General characteristics
- Class & type: Flower-class corvette (original)
- Displacement: 925 long tons (940 t; 1,036 short tons)
- Length: 205 ft (62.48 m)o/a
- Beam: 33 ft (10.06 m)
- Draught: 11.5 ft (3.51 m)
- Propulsion: single shaft; 2 × fire tube Scotch boilers; 1 × 4-cycle triple-expansion reciprocating steam engine; 2,750 ihp (2,050 kW);
- Speed: 16 knots (29.6 km/h)
- Range: 3,500 nautical miles (6,482 km) at 12 knots (22.2 km/h)
- Complement: 85
- Sensors & processing systems: 1 × SW1C or 2C radar; 1 × Type 123A or Type 127DV sonar;
- Armament: 1 × BL 4 in (102 mm) Mk.IX single gun; 2 × .50 cal machine gun (twin); 2 × Lewis .303 cal machine gun (twin); 2 × Mk.II depth charge throwers; 2 × depth charge rails with 40 depth charges; originally fitted with minesweeping gear, later removed;

= HMCS Lethbridge =

Flower-class corvette

HMCS Lethbridge was a that served with the Royal Canadian Navy during the Second World War. She served primarily in the Battle of the Atlantic as an ocean escort. She was named for Lethbridge, Alberta.

==Background==

Flower-class corvettes like Lethbridge serving with the Royal Canadian Navy during the Second World War were different from earlier and more traditional sail-driven corvettes. The "corvette" designation was created by the French as a class of small warships; the Royal Navy borrowed the term for a period but discontinued its use in 1877. During the hurried preparations for war in the late 1930s, Winston Churchill reactivated the corvette class, needing a name for smaller ships used in an escort capacity, in this case based on a whaling ship design. The generic name "flower" was used to designate the class of these ships, which – in the Royal Navy – were named after flowering plants.

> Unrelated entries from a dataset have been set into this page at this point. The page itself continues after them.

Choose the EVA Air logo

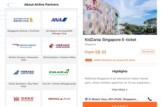pos(59,72)
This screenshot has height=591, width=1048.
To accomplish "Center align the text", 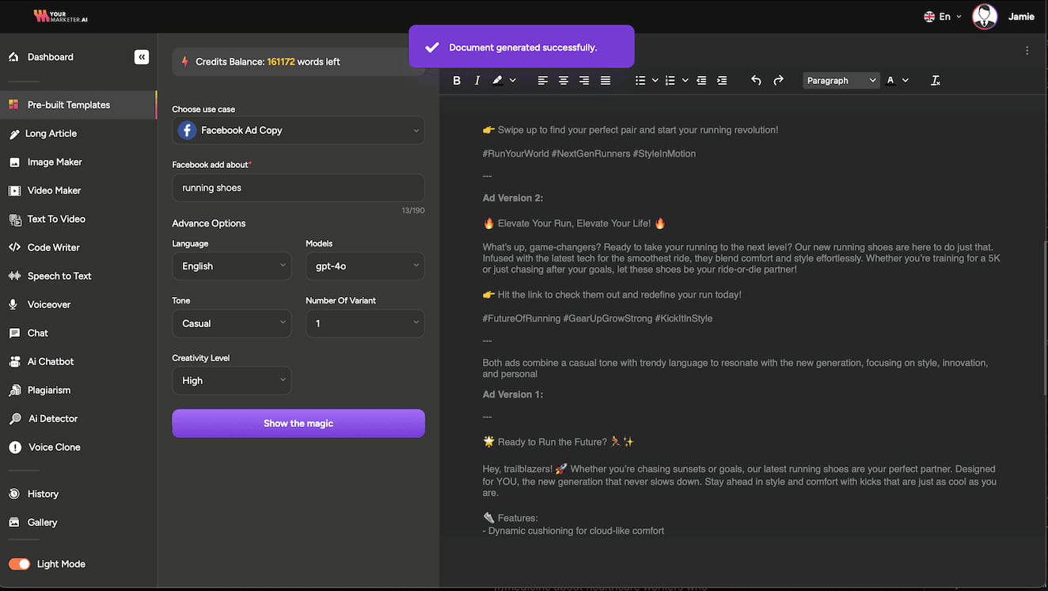I will pos(564,80).
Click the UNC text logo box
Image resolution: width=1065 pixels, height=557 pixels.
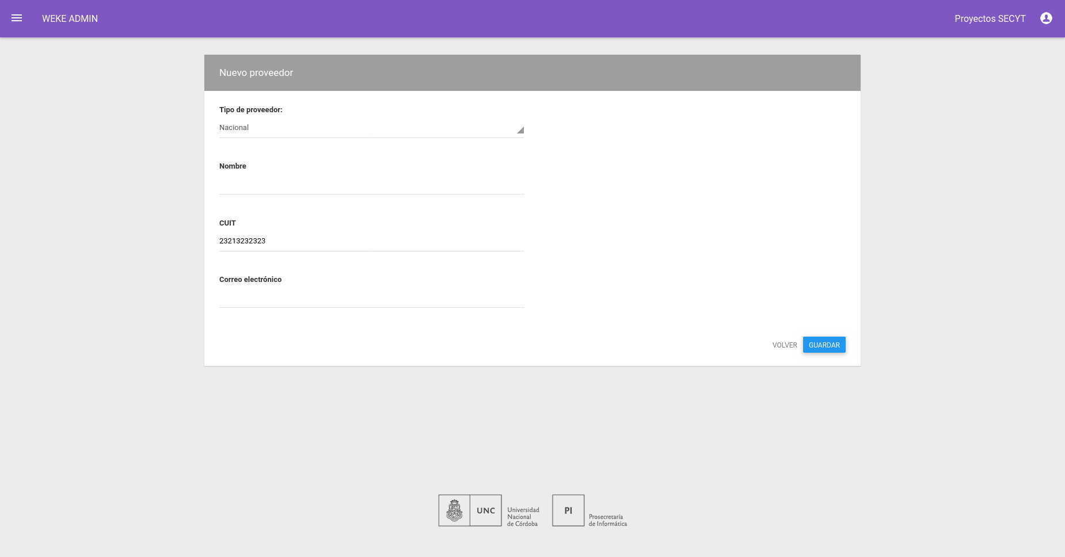click(x=486, y=510)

Corvettes commissioned by the Royal Canadian Navy during the Second World War were named after communities for the most part, to better represent the people who took part in building them. This idea was put forth by Admiral Percy W. Nelles. Sponsors were commonly associated with the community for which the ship was named. Royal Navy corvettes were designed as open sea escorts, while Canadian corvettes were developed for coastal auxiliary roles which was exemplified by their minesweeping gear. Eventually the Canadian corvettes would be modified to allow them to perform better on the open seas.

==Construction==
Lethbridge was ordered on 20 January 1940 as part of the 1939–1940 Flower-class building program. She was laid down by Canadian Vickers Ltd. at Montreal, Quebec on 5 August 1940 and launched on 21 November later that year. Lethbridge was commissioned 25 June 1941 at Montreal.

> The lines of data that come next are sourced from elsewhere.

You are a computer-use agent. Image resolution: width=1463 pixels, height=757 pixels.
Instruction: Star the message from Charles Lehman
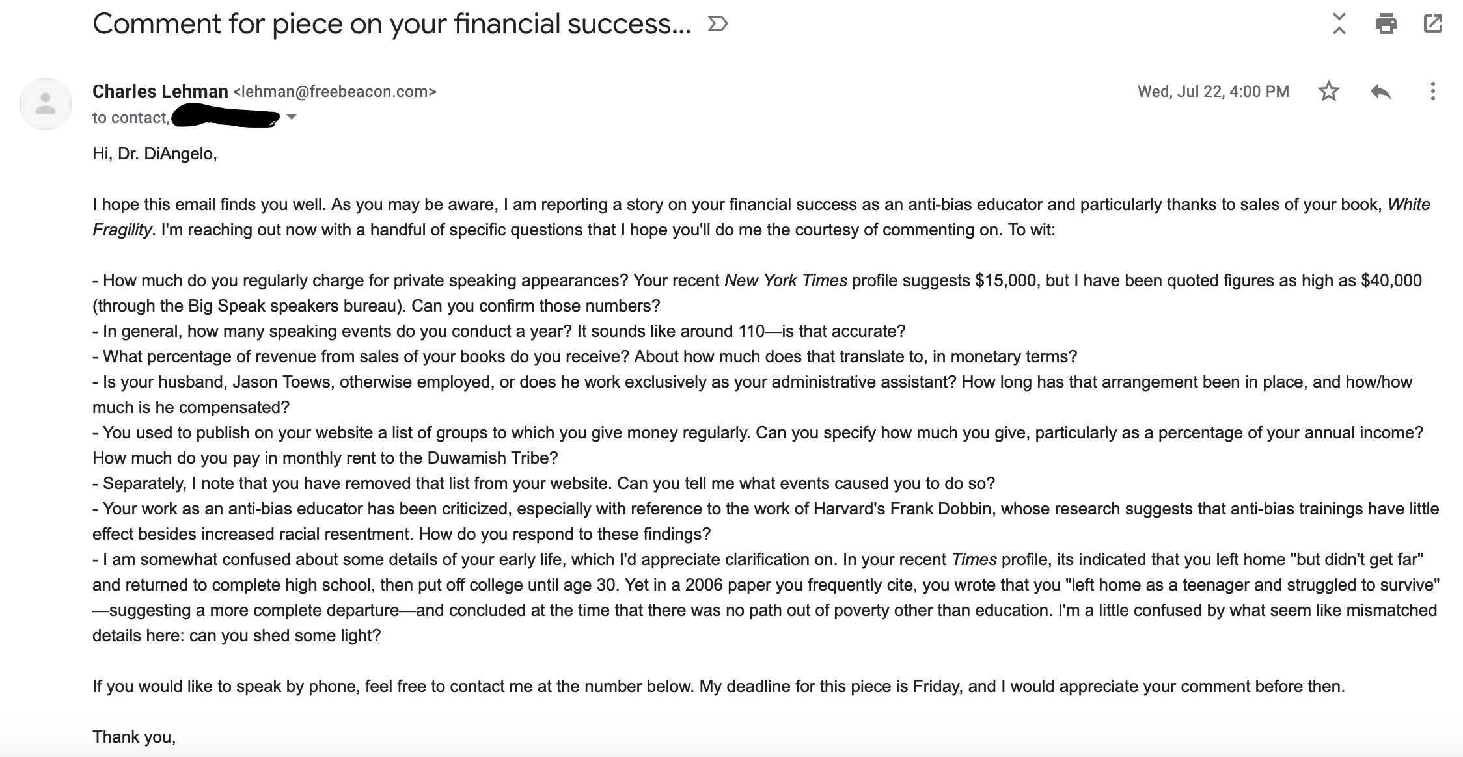[x=1328, y=91]
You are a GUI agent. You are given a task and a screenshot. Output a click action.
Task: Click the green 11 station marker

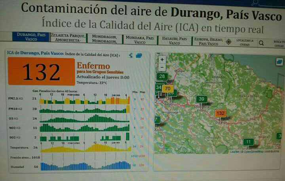(248, 142)
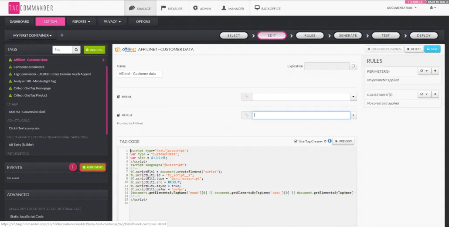
Task: Click the tag Name input field
Action: coord(139,74)
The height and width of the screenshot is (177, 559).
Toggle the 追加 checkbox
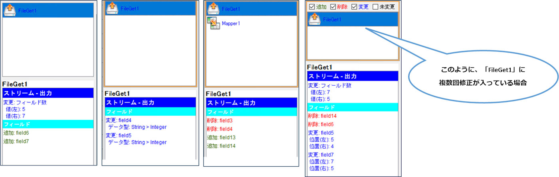tap(312, 7)
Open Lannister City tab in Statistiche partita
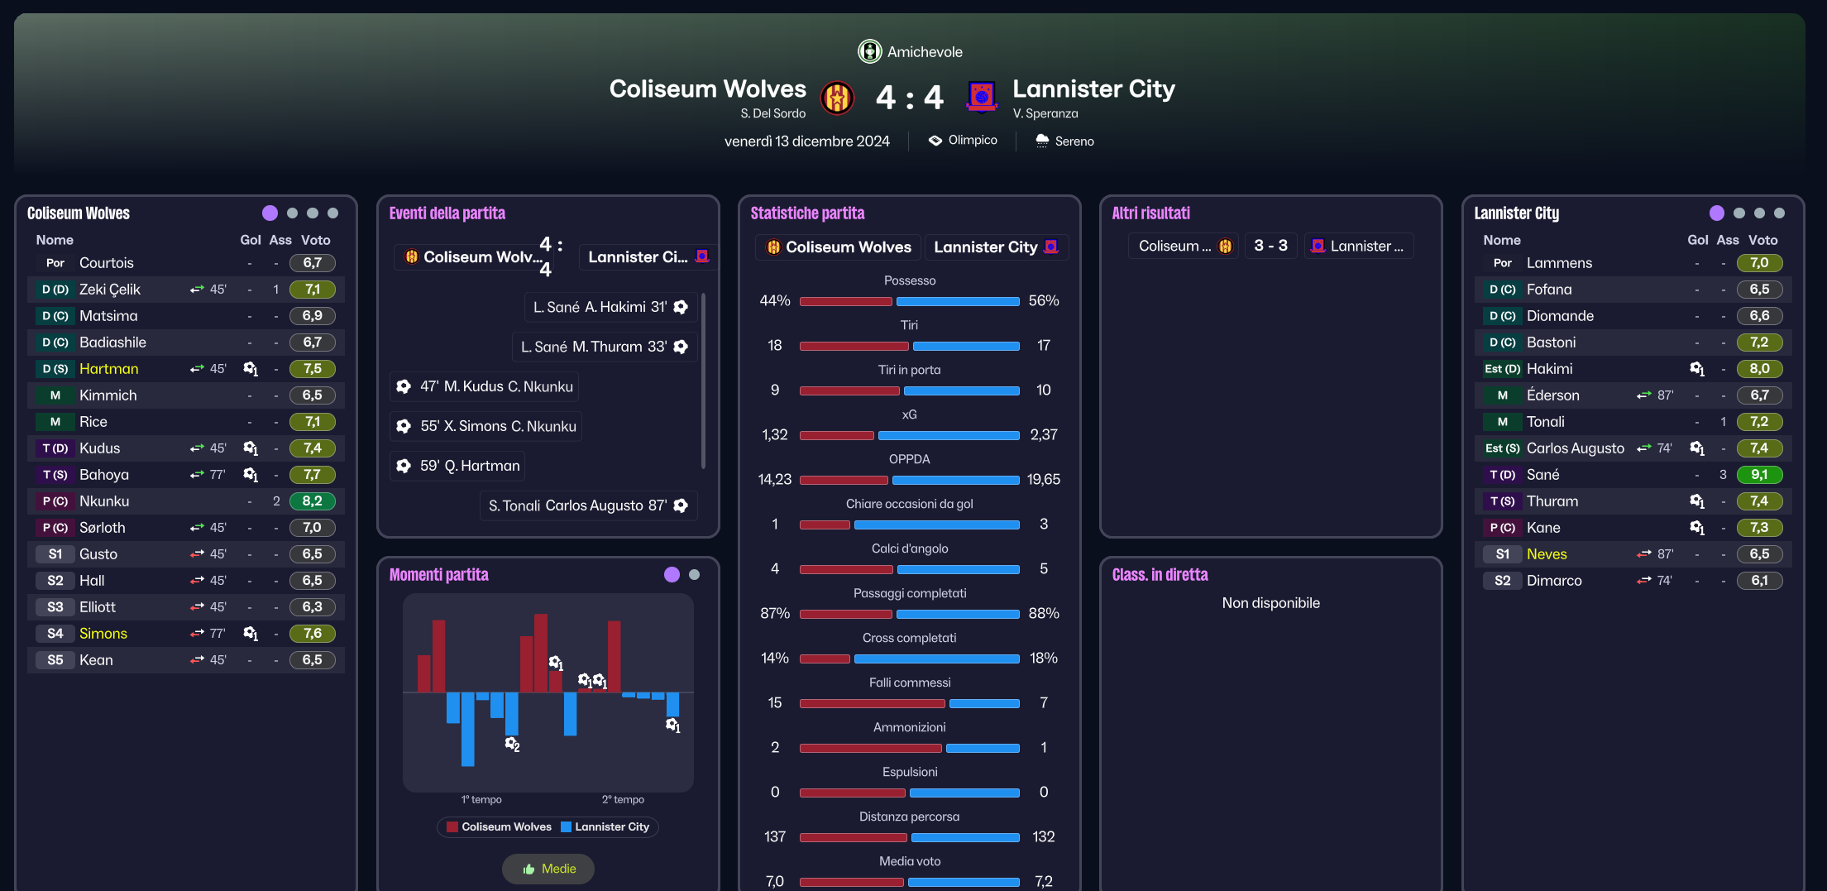The image size is (1827, 891). [996, 247]
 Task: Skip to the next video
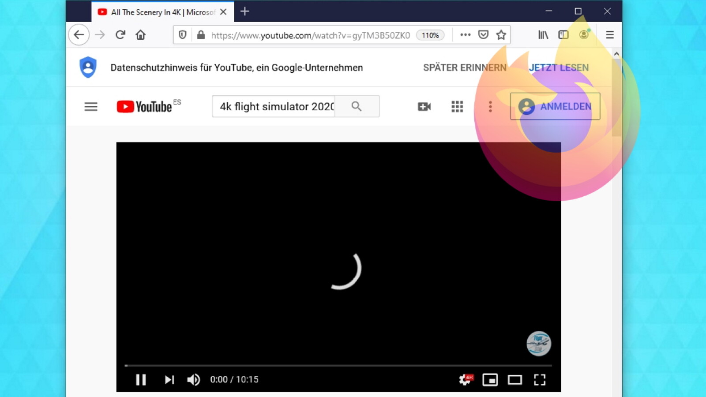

Lethbridge had two major refits during her career. The first took place at Liverpool, Nova Scotia from 10 September until 10 October 1942. Her second refit took place at Sydney, Nova Scotia from January to March 1944. During this refit her fo'c'sle was extended.

==War service==
After arriving at Halifax on 4 July 1941, Lethbridge was briefly assigned to Sydney Force. In October 1941 she was transferred to the Newfoundland Escort Force and served with escort groups 24N, N16 and N17 during her time with them. Initially she escorted convoys from St. John's to Iceland however beginning in February 1942, the destination changed from Iceland to Derry.

In June 1942 Lethbridge joined the Gulf Escort Force, escorting convoys from Quebec and Sydney. After her first refit at the end of the year, she was sent to New York to be placed under American command while escorting convoys from New York and Guantanamo. After that assignment was completed she was reassigned to the Western Local Escort Force (WLEF) in March 1943. Lethbridge remained with WLEF until the end of the war. Beginning June 1943, she was assigned to escort group W-3 and in April 1944, W-5. She remained with that group for the remainder of her service.

==Post-war service==
Lethbridge was paid off at Sorel, Quebec on 23 July 1945, after the war had ended. She was sold to Marine Industries that year. In 1952, Marine Industries resold her for conversion into a whale-catcher. In 1955 she reappeared as the Dutch-flagged Nicolas Vinke. She was later broken up in Santander, Spain in September 1966 by Recuperaciones Submarinas S.A.